ИСХОДНЫЕ ДАННЫЕ ▸
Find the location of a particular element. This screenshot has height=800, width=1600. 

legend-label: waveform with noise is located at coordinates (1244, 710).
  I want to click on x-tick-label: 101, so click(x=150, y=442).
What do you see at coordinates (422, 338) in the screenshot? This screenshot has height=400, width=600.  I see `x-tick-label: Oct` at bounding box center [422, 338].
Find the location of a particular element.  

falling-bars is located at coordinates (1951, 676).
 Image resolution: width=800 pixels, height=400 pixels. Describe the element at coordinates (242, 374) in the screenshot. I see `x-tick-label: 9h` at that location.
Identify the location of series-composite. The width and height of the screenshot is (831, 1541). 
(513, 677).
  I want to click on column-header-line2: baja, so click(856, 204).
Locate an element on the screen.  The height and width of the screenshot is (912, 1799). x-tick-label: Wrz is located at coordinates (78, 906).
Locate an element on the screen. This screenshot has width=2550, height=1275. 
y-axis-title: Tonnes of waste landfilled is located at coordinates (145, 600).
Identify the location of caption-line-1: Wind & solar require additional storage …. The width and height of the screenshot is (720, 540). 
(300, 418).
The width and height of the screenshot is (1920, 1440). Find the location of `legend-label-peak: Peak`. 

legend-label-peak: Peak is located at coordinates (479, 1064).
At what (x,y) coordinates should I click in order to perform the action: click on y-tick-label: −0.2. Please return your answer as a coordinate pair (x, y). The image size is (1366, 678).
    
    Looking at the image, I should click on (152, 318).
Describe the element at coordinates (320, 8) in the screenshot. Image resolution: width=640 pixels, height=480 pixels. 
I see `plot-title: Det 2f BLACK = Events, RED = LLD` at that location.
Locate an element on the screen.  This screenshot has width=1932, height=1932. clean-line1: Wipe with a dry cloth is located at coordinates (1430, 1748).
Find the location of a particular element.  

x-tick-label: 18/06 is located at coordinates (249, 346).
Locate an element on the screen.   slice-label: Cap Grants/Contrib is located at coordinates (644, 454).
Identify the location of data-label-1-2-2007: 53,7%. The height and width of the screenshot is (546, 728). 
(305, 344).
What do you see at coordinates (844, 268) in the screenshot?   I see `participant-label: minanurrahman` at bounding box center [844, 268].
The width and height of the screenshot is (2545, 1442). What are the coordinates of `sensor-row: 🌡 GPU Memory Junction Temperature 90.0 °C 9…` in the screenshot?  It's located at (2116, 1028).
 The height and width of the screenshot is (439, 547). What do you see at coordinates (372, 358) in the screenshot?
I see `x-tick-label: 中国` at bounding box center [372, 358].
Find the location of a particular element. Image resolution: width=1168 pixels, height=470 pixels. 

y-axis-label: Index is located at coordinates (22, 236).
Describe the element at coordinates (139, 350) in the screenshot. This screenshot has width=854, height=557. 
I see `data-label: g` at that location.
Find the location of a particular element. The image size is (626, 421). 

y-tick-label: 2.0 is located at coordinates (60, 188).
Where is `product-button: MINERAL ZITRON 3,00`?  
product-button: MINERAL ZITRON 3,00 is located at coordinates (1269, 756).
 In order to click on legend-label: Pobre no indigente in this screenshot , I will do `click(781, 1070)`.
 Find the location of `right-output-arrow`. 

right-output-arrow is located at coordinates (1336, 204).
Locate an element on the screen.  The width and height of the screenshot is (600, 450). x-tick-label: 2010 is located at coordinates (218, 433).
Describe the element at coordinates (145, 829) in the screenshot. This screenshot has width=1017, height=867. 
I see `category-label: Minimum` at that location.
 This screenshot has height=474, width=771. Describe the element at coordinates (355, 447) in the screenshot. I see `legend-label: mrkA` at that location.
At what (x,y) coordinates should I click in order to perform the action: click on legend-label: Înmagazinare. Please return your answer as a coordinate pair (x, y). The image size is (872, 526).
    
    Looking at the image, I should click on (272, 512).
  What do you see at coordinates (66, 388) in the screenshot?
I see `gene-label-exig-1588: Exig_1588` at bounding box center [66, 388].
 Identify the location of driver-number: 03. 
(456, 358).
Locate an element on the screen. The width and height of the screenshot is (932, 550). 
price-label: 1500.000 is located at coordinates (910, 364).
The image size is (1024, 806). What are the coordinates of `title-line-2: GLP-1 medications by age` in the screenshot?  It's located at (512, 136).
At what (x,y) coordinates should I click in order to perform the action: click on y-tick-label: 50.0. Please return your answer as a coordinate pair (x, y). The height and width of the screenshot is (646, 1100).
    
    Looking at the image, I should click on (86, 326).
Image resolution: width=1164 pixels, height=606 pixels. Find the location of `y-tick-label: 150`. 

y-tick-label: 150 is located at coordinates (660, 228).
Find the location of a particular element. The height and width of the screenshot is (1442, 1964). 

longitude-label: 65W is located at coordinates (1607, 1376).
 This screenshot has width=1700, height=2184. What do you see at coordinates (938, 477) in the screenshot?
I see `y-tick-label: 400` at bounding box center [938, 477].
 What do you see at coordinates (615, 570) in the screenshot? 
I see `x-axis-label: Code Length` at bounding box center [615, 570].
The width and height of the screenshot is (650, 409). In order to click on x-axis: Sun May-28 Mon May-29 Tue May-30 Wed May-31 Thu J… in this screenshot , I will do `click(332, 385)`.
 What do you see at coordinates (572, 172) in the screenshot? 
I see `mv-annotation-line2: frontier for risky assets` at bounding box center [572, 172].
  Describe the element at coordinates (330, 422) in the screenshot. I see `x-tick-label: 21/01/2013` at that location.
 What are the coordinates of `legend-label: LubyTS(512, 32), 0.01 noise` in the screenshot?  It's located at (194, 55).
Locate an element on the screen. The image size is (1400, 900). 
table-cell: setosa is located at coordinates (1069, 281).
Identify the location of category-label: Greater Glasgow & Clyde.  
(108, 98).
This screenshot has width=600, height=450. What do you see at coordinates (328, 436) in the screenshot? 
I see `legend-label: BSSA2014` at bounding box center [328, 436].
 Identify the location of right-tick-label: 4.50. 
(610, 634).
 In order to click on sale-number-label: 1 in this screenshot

ЗАДАНИЕ ▸ Выпишите из строк выше все строки, в которых встречается слово «pair».

ПИСЬМЕННОЕ РЕШЕНИЕ ▸
At what (x,y) coordinates should I click in order to perform the action: click on y-tick-label: −0.2. Please return your answer as a coordinate pair (x, y). The image size is (1366, 678).
At what (x,y) coordinates should I click in order to perform the action: click on legend-label: Înmagazinare. Please return your answer as a coordinate pair (x, y). The image size is (872, 526).
At what (x,y) coordinates should I click in order to perform the action: click on y-tick-label: 50.0. Please return your answer as a coordinate pair (x, y). The height and width of the screenshot is (646, 1100).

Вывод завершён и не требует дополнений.